Caras de frutas, verduras y flores al más puro estilo Arcimboldo

Ficha educativa sobre Arcimboldo.
Ficha educativa sobre Arcimboldo.

Seguro que en muchas familias ya hay algún que otro experto en el estilo del célebre artista italiano Giuseppe Arcimboldo. Aunque quizá sea por inquietud artística personal, lo más probable es que quien haya examinado su obra más detenidamente sea con motivo de la tarea escolar de sus hijos, ya que el pintor renacentista se ha convertido en una figura recurrente cuando de manualidades y creatividad se trata.

Pequeños y mayores se han servido de los curiosos retratos de Arcimboldo para componer sus propias obras. Flores, frutas y verduras eran dispuestos por el artista en el lienzo dando lugar a sorprendentes bustos llenos de expresividad. A esta técnica se le llama 'cabezas compuestas' y se pueden utilizar otros elementos como los que empleaba el artista: libros, animales...

De la obra del italiano destacan también los bodegones invertidos, que son pinturas ambivalentes que permiten contemplar dos cuadros bien distintos, según la posición desde la que se observe. Así lo que a simple vista parece un bodegón de frutas y verduras colocadas en una cazuela se transforma en el retrato de un divertido personaje si se gira 180 grados.

Propuestas para imitar el estilo Arcimboldo

Uno de los ejercicios más comunes al más puro estilo Arcimboldo consiste en reproducir en un plato un retrato, utilizando para ello piezas de fruta y hortalizas.
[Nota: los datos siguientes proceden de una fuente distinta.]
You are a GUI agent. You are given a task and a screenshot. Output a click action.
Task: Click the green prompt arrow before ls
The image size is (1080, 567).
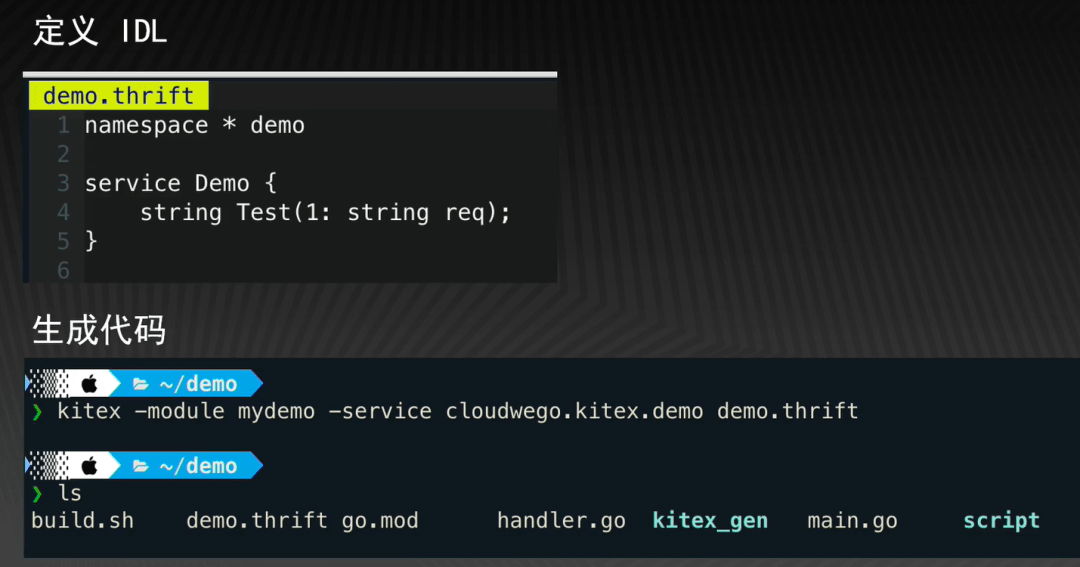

Los ojos pueden ser ciruelas o rodajas de naranja o limón, mientras que la sonrisa puede dibujarse con un plátano o una media luna hecha de sandía. Para la nariz, es posible ayudarse de una zanahoria, un brócoli o un tomate cherry, según se quiera conseguir un efecto u otro. Las orejas podrían ser gajos de manzana y se les puede añadir unas cerezas como pendientes. Para el cabello, un racimo de uvas o unas hojas de col podrían hasta imitar al pelo rizado. Las posibilidades son muchas.

Otra opción sería dibujar el retrato, tal y como hacía el propio pintor italiano, imaginando qué frutas o verduras pueden dar mejor resultado para esbozar un rostro, sin obligación de tenerlas en la despensa (ver imagen central).

Ambas propuestas son adecuadas para cualquier etapa educativa, desde infantil. Servirse de una foto del niño o de cualquier miembro de la familia para que trate de imitarla a base de productos de la huerta también puede resultar divertido.

Una vez más, es la imaginación al poder la que determinará un buen resultado... y un buen almuerzo o merienda porque después de diseñar la obra de arte habrá que comérsela. Eso sí, antes se recomienda hacer una foto para inmortalizar que nosotros también fuimos, por un momento, pupilos de Arcimboldo.